Further, since the wind direction diffusing plate is provided integrally with the suction grill, the heat exchange efficiency of the heat exchanger can be improved while suppressing an increase in cost.

In addition, since the display substrate is provided in the non-ventilated portion,
There is an effect that the display portion can be arranged in the non-ventilated portion in a design while suppressing the influence on the flow of the wind.

Further, since the operation board is provided in the non-ventilated portion,
There is an effect that the operation unit can be designed and arranged in the non-ventilation part while suppressing the influence on the wind flow.

Further, since the deodorizing filter or the air purifying filter is disposed between the dust removing filter and the heat exchanger behind the non-ventilating section, the air passing through the deodorizing filter or the air purifying filter can be secured even if there is a non-ventilating section. Thus, there is an effect that the deodorizing efficiency or the air cleaning efficiency can be improved.

Further, a ventilation hole having a smaller passage resistance than the ventilation portion outside the non-ventilation portion is formed in the non-ventilation portion, and is provided behind the ventilation hole for the wind direction diffusing plate or the wind direction guide plate.
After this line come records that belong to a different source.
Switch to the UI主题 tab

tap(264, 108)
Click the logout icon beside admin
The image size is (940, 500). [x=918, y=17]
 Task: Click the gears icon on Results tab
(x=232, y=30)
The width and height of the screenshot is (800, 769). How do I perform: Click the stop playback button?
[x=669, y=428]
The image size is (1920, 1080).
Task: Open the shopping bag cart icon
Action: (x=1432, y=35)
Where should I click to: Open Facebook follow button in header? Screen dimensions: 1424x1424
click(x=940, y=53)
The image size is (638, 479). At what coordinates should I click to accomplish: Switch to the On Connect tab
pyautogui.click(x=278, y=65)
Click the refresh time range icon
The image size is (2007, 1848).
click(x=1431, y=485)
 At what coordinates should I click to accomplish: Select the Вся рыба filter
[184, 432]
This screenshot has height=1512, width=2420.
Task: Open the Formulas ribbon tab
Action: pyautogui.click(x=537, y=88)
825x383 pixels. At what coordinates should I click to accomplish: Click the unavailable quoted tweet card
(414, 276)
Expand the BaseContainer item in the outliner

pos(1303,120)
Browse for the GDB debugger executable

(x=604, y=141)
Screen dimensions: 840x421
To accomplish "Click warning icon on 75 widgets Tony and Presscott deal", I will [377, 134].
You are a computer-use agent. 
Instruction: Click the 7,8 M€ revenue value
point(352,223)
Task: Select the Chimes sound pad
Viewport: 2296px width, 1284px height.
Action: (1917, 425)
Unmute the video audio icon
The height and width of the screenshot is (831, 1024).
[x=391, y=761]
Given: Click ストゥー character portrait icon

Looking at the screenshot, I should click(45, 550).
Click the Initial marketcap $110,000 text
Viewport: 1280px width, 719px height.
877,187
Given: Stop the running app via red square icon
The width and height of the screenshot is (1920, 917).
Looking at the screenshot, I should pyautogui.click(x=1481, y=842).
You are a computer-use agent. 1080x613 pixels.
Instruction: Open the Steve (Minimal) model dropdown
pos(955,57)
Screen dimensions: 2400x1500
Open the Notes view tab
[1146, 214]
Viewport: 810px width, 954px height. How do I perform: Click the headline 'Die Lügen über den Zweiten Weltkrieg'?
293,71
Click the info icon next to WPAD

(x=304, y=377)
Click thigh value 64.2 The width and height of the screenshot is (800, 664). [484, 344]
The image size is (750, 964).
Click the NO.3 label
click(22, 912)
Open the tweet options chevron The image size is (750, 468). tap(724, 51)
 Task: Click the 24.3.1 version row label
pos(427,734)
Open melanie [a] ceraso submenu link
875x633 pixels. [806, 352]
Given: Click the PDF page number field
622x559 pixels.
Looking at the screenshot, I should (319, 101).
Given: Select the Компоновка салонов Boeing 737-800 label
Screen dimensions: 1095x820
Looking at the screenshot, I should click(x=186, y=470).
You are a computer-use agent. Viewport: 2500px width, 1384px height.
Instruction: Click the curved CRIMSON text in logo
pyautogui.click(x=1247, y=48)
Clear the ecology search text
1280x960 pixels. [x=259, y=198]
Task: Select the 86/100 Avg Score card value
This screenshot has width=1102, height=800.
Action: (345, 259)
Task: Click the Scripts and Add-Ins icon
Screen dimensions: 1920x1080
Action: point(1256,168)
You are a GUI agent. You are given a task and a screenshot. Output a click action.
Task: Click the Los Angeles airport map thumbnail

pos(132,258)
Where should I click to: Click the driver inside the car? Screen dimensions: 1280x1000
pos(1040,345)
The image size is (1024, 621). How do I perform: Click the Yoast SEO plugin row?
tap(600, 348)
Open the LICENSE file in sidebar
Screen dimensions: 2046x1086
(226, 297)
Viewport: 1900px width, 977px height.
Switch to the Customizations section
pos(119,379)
There is an effect that the wind behind the non-ventilated portion can be secured without any problem.

[Brief description of the drawings]

FIG. 1 is a longitudinal sectional view of an air conditioner according to Embodiment 1 of the present invention.

FIG. 2 is a partial cross-sectional view illustrating a non-ventilated portion of the air conditioner according to Embodiment 1 of the present invention.

FIG. 3 is a perspective view of the air conditioner according to Embodiment 1 of the present invention.

FIG. 4 is a partial cross-sectional view illustrating a non-ventilated portion of an air conditioner according to Embodiment 2 of the present invention.

FIG. 5 is a partial cross-sectional view illustrating a non-ventilated portion of an air conditioner according to Embodiment 3 of the present invention.

FIG. 6 is a partial cross-sectional view illustrating a non-ventilated portion of an air conditioner according to Embodiment 4 of the present invention.

FIG. 7 is a perspective view of a conventional air conditioner.

FIG. 8 is a longitudinal sectional view of a conventional air conditioner.

FIG. 9 is a partial cross-sectional view illustrating a non-ventilated portion of a conventional air conditioner.

[Explanation of symbols]

1 air conditioner, 2 front panel, 3 suction grille, 4 suction port, 5 non-ventilated section, 6 suction hole, 7
Heat exchanger, 10 dust filter, 12 wind direction guide plate, 13 wind direction diffusion plate, 14 display board, 17
Operation board, 20 deodorizing filter.

Claims (7)

[Claims] 1. An air conditioner, comprising: a suction grill having a non-ventilated portion and a ventilated portion, a wind direction diffusing plate for diffusing wind passing through the ventilated portion to the rear of the non-ventilated portion. 2. An air conditioner, comprising: a suction grill having a non-ventilated portion and a ventilated portion, wherein a wind direction guide plate is provided for guiding wind passing through the ventilated portion to the rear of the non-ventilated portion. 3. The air conditioner according to claim 1, wherein the wind direction diffusion plate is provided integrally with the suction grill. 4. The air conditioner according to claim 1, wherein a display section is provided in the non-ventilated section. 5. The air conditioner according to claim 1, wherein an operation section is provided in the non-ventilated section. 6. The air conditioner according to claim 1, wherein a deodorizing filter or an air purifying filter is disposed between the dust removing filter and the heat exchanger behind the non-ventilated portion. 7. A ventilation hole having a lower passage resistance than the ventilation portion outside the non-ventilation portion is formed in the non-ventilation portion, and the ventilation hole is provided behind the ventilation hole. Item 3. The air conditioner according to item 1 or 2.